How to complete this task
Nothing but the records, repeated exactly, should form the response.
BEGIN
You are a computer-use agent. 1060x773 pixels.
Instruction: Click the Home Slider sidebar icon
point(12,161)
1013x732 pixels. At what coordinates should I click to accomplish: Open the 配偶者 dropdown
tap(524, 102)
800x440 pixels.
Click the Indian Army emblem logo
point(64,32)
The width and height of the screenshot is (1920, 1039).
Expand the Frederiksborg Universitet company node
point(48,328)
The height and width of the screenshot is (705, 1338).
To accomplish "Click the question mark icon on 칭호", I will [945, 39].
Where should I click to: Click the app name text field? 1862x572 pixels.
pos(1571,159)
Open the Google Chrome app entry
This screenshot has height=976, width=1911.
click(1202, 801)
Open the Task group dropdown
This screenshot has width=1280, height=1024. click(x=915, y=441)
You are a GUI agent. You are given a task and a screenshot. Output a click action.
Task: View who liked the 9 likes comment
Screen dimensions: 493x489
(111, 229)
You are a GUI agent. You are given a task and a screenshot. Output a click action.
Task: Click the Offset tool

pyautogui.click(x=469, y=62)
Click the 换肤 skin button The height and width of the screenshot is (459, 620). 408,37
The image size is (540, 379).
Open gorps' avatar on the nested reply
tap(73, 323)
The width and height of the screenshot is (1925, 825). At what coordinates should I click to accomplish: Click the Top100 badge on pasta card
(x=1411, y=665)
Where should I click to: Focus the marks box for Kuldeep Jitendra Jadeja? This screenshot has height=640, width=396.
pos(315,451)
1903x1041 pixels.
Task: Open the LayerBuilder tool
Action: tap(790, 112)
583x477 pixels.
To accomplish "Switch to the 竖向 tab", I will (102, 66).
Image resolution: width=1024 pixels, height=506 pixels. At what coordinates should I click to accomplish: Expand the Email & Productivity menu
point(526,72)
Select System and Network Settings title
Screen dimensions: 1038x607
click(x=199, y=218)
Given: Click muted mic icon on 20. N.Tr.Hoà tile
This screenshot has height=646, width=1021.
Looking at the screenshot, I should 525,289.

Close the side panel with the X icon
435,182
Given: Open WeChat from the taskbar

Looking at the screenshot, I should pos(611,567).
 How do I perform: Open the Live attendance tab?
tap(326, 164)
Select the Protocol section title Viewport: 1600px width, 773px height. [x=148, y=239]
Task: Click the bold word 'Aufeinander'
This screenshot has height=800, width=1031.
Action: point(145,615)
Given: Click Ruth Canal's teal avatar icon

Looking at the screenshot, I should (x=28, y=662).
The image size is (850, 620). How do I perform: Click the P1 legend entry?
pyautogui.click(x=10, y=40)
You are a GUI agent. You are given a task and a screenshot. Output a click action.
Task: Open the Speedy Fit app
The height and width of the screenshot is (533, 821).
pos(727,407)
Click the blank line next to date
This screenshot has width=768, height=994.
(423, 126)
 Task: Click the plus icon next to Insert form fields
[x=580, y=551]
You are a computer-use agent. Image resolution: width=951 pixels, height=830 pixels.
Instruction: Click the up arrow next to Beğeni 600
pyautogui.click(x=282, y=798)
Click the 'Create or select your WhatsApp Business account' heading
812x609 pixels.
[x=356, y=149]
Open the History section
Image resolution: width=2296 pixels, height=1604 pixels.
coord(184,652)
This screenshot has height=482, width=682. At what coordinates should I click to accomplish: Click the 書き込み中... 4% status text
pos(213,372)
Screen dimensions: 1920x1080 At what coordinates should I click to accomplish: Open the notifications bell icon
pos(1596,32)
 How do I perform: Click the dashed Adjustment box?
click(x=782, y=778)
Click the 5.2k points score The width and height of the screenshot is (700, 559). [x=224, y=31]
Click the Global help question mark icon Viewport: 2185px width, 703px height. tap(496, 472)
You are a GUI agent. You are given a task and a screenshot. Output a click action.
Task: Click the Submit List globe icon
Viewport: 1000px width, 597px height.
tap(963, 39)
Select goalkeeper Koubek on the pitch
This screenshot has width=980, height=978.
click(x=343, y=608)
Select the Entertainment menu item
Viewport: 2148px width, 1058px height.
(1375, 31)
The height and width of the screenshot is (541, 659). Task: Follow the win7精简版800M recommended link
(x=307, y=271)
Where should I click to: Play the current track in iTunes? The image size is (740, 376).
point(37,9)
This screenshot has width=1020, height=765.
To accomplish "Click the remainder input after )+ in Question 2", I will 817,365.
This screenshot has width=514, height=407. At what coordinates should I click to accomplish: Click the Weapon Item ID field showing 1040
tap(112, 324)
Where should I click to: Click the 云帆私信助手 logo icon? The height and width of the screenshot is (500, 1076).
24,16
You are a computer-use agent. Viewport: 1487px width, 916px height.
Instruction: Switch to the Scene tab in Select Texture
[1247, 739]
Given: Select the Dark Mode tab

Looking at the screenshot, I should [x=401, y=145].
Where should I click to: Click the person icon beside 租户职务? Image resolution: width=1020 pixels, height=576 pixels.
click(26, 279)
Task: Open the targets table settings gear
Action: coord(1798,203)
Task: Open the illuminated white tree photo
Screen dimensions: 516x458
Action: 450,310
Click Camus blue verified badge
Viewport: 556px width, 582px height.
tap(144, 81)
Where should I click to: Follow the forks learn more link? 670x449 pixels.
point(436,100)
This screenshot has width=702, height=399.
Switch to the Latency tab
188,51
END
Reply
You are a computer-use agent. 1060x773 pixels.
Instruction: Click the Home Slider sidebar icon
point(12,161)
1013x732 pixels. At what coordinates should I click to accomplish: Open the 配偶者 dropdown
tap(524, 102)
800x440 pixels.
Click the Indian Army emblem logo
point(64,32)
The width and height of the screenshot is (1920, 1039).
Expand the Frederiksborg Universitet company node
point(48,328)
The height and width of the screenshot is (705, 1338).
To accomplish "Click the question mark icon on 칭호", I will [945, 39].
Where should I click to: Click the app name text field? 1862x572 pixels.
pos(1571,159)
Open the Google Chrome app entry
This screenshot has height=976, width=1911.
click(1202, 801)
Open the Task group dropdown
This screenshot has width=1280, height=1024. click(x=915, y=441)
You are a GUI agent. You are given a task and a screenshot. Output a click action.
Task: View who liked the 9 likes comment
Screen dimensions: 493x489
(111, 229)
You are a GUI agent. You are given a task and a screenshot. Output a click action.
Task: Click the Offset tool

pyautogui.click(x=469, y=62)
Click the 换肤 skin button The height and width of the screenshot is (459, 620). 408,37
The image size is (540, 379).
Open gorps' avatar on the nested reply
tap(73, 323)
The width and height of the screenshot is (1925, 825). At what coordinates should I click to accomplish: Click the Top100 badge on pasta card
(x=1411, y=665)
Where should I click to: Focus the marks box for Kuldeep Jitendra Jadeja? This screenshot has height=640, width=396.
pos(315,451)
1903x1041 pixels.
Task: Open the LayerBuilder tool
Action: tap(790, 112)
583x477 pixels.
To accomplish "Switch to the 竖向 tab", I will (102, 66).
Image resolution: width=1024 pixels, height=506 pixels. At what coordinates should I click to accomplish: Expand the Email & Productivity menu
point(526,72)
Select System and Network Settings title
Screen dimensions: 1038x607
click(x=199, y=218)
Given: Click muted mic icon on 20. N.Tr.Hoà tile
This screenshot has height=646, width=1021.
Looking at the screenshot, I should 525,289.

Close the side panel with the X icon
435,182
Given: Open WeChat from the taskbar

Looking at the screenshot, I should pos(611,567).
 How do I perform: Open the Live attendance tab?
tap(326, 164)
Select the Protocol section title Viewport: 1600px width, 773px height. [x=148, y=239]
Task: Click the bold word 'Aufeinander'
This screenshot has height=800, width=1031.
Action: point(145,615)
Given: Click Ruth Canal's teal avatar icon

Looking at the screenshot, I should (x=28, y=662).
The image size is (850, 620). How do I perform: Click the P1 legend entry?
pyautogui.click(x=10, y=40)
You are a GUI agent. You are given a task and a screenshot. Output a click action.
Task: Open the Speedy Fit app
The height and width of the screenshot is (533, 821).
pos(727,407)
Click the blank line next to date
This screenshot has width=768, height=994.
(423, 126)
 Task: Click the plus icon next to Insert form fields
[x=580, y=551]
You are a computer-use agent. Image resolution: width=951 pixels, height=830 pixels.
Instruction: Click the up arrow next to Beğeni 600
pyautogui.click(x=282, y=798)
Click the 'Create or select your WhatsApp Business account' heading
812x609 pixels.
[x=356, y=149]
Open the History section
Image resolution: width=2296 pixels, height=1604 pixels.
coord(184,652)
This screenshot has height=482, width=682. At what coordinates should I click to accomplish: Click the 書き込み中... 4% status text
pos(213,372)
Screen dimensions: 1920x1080 At what coordinates should I click to accomplish: Open the notifications bell icon
pos(1596,32)
 How do I perform: Click the dashed Adjustment box?
click(x=782, y=778)
Click the 5.2k points score The width and height of the screenshot is (700, 559). [x=224, y=31]
Click the Global help question mark icon Viewport: 2185px width, 703px height. tap(496, 472)
You are a GUI agent. You are given a task and a screenshot. Output a click action.
Task: Click the Submit List globe icon
Viewport: 1000px width, 597px height.
tap(963, 39)
Select goalkeeper Koubek on the pitch
This screenshot has width=980, height=978.
click(x=343, y=608)
Select the Entertainment menu item
Viewport: 2148px width, 1058px height.
(1375, 31)
The height and width of the screenshot is (541, 659). Task: Follow the win7精简版800M recommended link
(x=307, y=271)
Where should I click to: Play the current track in iTunes? The image size is (740, 376).
point(37,9)
This screenshot has width=1020, height=765.
To accomplish "Click the remainder input after )+ in Question 2", I will 817,365.
This screenshot has width=514, height=407. At what coordinates should I click to accomplish: Click the Weapon Item ID field showing 1040
tap(112, 324)
Where should I click to: Click the 云帆私信助手 logo icon? The height and width of the screenshot is (500, 1076).
24,16
You are a computer-use agent. Viewport: 1487px width, 916px height.
Instruction: Switch to the Scene tab in Select Texture
[1247, 739]
Given: Select the Dark Mode tab

Looking at the screenshot, I should [x=401, y=145].
Where should I click to: Click the person icon beside 租户职务? Image resolution: width=1020 pixels, height=576 pixels.
click(26, 279)
Task: Open the targets table settings gear
Action: coord(1798,203)
Task: Open the illuminated white tree photo
Screen dimensions: 516x458
Action: 450,310
Click Camus blue verified badge
Viewport: 556px width, 582px height.
tap(144, 81)
Where should I click to: Follow the forks learn more link? 670x449 pixels.
point(436,100)
This screenshot has width=702, height=399.
Switch to the Latency tab
188,51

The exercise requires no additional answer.